BetterLife’s shares have traded between 40 cents and $3 over the last 52 weeks with its market capitalization currently standing at $28.5 million. Pfizer’s value is US$227 billion based on a US$40.84 share price.
Other Canadian biotech firms are private but have partnered with large multinationals that are available for investment. For example, Medicago is working with GSK.
Vancouver’s AbCellera Biologics Inc. and Eli Lilly and Company have co-developed the anti COVID drug bamlanivimab to treat patients with mild or moderate symptoms that has received emergency use approval in Canada and the United States.
Approval comes as AbCellera seeks to raise US$200 million through an IPO on the Nasdaq Global Market.
The hype over the biotech company has grown with the announcement that Facebook early investor and PayPal co-founder Peter Thiel has joined its board of directors.
Yet, buying into a company that’s launching an initial public offering because they have a promising COVID treatment or vaccine can be risky, warns Les Stelmach, portfolio manager at Franklin Templeton Canada.
“Definitely, buyer beware,” he said from Calgary.
For the most part, Canadian investors have to turn to the U.S. to get direct access to pharmaceutical efforts to combat COVID, especially for vaccines.
Even before the virus, investors needed to look outside Canada to build a reasonable position in health care because the sector is dramatically under-represented in the TSX, said Craig Fehr, investment strategist at Edward Jones.
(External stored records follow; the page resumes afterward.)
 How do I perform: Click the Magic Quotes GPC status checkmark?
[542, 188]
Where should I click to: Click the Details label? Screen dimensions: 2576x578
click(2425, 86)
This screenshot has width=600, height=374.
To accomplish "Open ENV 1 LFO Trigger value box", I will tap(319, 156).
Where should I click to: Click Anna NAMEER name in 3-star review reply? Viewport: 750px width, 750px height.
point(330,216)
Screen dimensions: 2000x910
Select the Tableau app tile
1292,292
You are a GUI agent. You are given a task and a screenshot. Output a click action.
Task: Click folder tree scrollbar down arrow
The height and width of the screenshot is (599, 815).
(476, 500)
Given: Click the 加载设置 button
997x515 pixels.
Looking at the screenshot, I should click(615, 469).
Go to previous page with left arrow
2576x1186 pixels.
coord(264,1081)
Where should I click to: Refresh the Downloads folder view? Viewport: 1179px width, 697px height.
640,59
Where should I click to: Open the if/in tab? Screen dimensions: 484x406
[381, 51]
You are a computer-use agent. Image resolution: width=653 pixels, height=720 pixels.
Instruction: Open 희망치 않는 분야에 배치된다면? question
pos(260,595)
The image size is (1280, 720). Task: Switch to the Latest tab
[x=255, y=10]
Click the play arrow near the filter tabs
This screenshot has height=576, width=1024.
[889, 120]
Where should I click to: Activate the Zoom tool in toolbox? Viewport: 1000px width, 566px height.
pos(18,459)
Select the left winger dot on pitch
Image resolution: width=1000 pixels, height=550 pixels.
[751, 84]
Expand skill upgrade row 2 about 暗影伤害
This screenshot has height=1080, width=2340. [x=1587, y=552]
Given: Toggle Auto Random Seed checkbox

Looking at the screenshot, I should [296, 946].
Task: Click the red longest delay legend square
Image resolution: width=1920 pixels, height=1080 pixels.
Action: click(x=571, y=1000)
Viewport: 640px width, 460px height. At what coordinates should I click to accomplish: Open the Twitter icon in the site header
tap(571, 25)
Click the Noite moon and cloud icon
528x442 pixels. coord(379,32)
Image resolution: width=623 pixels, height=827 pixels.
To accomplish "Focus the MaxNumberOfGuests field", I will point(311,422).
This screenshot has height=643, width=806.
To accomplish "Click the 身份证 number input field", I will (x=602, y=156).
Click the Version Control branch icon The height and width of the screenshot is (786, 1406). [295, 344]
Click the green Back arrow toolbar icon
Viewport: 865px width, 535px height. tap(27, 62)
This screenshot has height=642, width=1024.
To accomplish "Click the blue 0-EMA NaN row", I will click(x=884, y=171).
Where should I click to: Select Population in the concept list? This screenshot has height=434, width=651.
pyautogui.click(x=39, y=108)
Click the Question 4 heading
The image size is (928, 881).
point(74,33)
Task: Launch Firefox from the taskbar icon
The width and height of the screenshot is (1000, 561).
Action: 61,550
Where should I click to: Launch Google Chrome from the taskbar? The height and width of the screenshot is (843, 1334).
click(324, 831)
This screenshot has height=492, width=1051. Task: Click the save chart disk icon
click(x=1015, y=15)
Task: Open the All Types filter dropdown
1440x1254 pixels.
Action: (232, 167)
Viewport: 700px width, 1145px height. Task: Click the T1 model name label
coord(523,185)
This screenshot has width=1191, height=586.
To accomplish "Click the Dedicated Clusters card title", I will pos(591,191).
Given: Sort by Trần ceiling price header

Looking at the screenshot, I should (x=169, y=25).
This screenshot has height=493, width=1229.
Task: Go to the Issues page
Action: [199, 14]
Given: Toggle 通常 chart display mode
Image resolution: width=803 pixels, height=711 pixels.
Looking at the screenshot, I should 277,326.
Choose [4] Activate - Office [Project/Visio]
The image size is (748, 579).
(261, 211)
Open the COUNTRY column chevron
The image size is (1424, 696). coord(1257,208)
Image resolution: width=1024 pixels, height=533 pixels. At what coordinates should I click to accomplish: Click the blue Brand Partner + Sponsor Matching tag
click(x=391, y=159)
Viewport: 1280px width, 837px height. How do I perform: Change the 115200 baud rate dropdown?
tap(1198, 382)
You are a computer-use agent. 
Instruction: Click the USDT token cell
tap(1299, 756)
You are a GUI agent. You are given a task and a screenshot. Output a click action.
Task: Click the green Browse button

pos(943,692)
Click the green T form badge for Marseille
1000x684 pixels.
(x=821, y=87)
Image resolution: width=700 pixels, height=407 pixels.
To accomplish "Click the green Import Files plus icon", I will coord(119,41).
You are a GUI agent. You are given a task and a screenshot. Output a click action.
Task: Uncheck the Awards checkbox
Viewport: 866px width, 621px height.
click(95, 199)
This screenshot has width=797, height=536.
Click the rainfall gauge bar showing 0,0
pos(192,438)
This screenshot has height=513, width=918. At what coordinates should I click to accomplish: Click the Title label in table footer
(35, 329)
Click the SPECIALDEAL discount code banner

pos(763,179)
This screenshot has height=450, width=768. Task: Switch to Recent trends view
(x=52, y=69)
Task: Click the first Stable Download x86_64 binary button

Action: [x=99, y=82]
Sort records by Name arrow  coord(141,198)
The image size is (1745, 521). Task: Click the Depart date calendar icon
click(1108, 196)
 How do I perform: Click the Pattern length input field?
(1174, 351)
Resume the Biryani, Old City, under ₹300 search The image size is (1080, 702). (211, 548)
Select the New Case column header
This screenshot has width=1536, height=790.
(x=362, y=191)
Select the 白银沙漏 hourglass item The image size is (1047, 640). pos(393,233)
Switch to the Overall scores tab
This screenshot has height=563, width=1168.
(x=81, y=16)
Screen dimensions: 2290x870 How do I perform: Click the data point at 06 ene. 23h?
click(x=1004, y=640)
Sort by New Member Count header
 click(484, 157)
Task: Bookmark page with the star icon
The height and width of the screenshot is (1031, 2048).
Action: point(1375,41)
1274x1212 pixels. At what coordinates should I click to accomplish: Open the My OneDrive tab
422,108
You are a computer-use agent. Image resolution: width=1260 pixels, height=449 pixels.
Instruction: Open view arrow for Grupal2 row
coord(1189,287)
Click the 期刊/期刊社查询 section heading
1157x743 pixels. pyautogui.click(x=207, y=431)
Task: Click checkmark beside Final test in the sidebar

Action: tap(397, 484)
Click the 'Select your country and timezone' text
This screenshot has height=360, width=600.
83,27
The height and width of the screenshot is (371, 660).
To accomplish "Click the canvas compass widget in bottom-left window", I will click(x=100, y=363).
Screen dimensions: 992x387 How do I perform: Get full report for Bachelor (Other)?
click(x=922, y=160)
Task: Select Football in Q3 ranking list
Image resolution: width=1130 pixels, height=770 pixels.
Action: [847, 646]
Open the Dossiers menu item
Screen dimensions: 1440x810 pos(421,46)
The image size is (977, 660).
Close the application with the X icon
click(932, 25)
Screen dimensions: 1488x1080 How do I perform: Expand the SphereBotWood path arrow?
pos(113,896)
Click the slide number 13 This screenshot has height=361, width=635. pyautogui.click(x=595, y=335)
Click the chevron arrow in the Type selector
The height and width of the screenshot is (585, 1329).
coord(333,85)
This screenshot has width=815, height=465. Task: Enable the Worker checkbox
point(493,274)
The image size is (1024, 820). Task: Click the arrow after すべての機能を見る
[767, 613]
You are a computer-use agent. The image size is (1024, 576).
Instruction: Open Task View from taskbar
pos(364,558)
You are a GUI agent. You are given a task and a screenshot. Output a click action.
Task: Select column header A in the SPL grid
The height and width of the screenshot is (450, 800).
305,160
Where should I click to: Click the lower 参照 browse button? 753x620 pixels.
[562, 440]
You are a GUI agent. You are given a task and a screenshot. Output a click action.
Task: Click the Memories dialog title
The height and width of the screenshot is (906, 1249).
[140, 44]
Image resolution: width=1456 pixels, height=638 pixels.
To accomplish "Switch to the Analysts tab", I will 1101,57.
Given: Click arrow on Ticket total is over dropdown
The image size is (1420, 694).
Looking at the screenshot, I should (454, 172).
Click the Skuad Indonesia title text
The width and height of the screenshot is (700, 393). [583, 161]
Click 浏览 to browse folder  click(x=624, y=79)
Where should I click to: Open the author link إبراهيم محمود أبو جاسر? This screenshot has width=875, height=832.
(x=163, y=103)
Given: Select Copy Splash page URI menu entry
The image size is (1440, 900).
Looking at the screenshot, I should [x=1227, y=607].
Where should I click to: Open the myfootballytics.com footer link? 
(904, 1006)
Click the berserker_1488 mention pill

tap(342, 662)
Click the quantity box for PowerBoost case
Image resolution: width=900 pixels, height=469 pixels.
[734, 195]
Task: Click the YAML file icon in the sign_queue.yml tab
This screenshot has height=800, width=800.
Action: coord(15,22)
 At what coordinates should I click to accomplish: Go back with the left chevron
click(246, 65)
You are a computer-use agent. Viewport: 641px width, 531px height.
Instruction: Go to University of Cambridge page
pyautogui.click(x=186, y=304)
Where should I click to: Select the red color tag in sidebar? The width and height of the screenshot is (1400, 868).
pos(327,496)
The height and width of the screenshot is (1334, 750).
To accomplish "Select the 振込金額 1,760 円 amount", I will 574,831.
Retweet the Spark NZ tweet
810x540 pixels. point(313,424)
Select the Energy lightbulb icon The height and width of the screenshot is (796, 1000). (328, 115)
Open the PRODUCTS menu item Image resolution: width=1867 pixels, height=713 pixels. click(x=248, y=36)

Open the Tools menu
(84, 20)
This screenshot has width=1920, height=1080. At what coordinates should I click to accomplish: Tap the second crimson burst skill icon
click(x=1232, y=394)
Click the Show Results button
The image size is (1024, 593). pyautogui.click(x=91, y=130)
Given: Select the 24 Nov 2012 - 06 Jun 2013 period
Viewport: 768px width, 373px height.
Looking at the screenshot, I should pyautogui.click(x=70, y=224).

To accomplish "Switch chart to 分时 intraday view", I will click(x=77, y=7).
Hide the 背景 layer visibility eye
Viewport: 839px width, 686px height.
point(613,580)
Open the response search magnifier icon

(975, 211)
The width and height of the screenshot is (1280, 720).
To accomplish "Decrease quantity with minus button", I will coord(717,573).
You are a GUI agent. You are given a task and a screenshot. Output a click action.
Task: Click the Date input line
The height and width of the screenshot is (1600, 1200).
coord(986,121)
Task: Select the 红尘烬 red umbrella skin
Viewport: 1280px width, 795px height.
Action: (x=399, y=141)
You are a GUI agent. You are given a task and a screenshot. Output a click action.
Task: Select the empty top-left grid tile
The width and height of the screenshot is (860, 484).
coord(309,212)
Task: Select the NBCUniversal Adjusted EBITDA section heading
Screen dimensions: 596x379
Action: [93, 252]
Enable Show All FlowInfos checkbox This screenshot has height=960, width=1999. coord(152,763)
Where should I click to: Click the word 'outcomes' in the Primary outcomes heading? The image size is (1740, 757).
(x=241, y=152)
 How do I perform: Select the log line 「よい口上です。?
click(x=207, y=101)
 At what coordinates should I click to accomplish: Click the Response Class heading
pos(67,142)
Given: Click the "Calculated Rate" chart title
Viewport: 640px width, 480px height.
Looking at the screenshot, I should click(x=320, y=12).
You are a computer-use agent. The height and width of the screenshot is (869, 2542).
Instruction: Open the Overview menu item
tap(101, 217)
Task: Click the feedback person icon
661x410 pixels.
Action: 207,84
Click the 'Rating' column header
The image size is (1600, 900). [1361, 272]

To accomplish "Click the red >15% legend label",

“We’re not necessarily advising our clients to look at specific investments that are the vaccine play per se. But we do think health care should be a meaningful part of any well-diversified equity portfolio because the secular and the cyclical opportunities that exist in that space are compelling to us,” he said in an interview.
Relatively few Canadians do invest in U.S. biopharma, according to financial data firm Refinitiv.
Just 1.4 per cent of Pfizer’s shareholders are Canadians. They hold 78.1 million shares valued at US$2.86 billion. The ratio for GSK is 1.42 per cent, 1.16 per cent for Eli Lilly, 1.36 per cent for Gilead and 0.58 per cent for Moderna.
Still, Pfizer, Moderna and AstraZeneca are attracting heightened investment interest after each announced COVID vaccines.
“I think you buy Pfizer because it’s a good drug company. They make money, and they have a good drug pipeline of new and promising products. It’s not just a play on COVID,” said Stelmach.
Investing in small- and mid-cap biotech companies is difficult because they generally rely heavily on a single source of revenues, said Mike Archibald, vice-president and portfolio manager with AGF Investments Inc.
As a generalist investor Archibald said he doesn’t want to focus a lot of his portfolio that can surge on regulatory approval but collapse on negative news.
“When I’m putting together a portfolio, those are bets that I generally don’t make. And if I’m gonna make them, I usually make them in very, very small percentage increments and would require a large amount of due diligence to ensure that I understand exactly what the potential outcomes are.”
A good strategy for most Canadian retail investors is instead to focus on the positive impact of vaccines on the general economy, said Anish Chopra, managing director with Portfolio Management Corp.
“If you’re looking at reopening trades you’re starting to see them in the marketplace which would be old economy types of industries such as financial services, energy, hospitality.”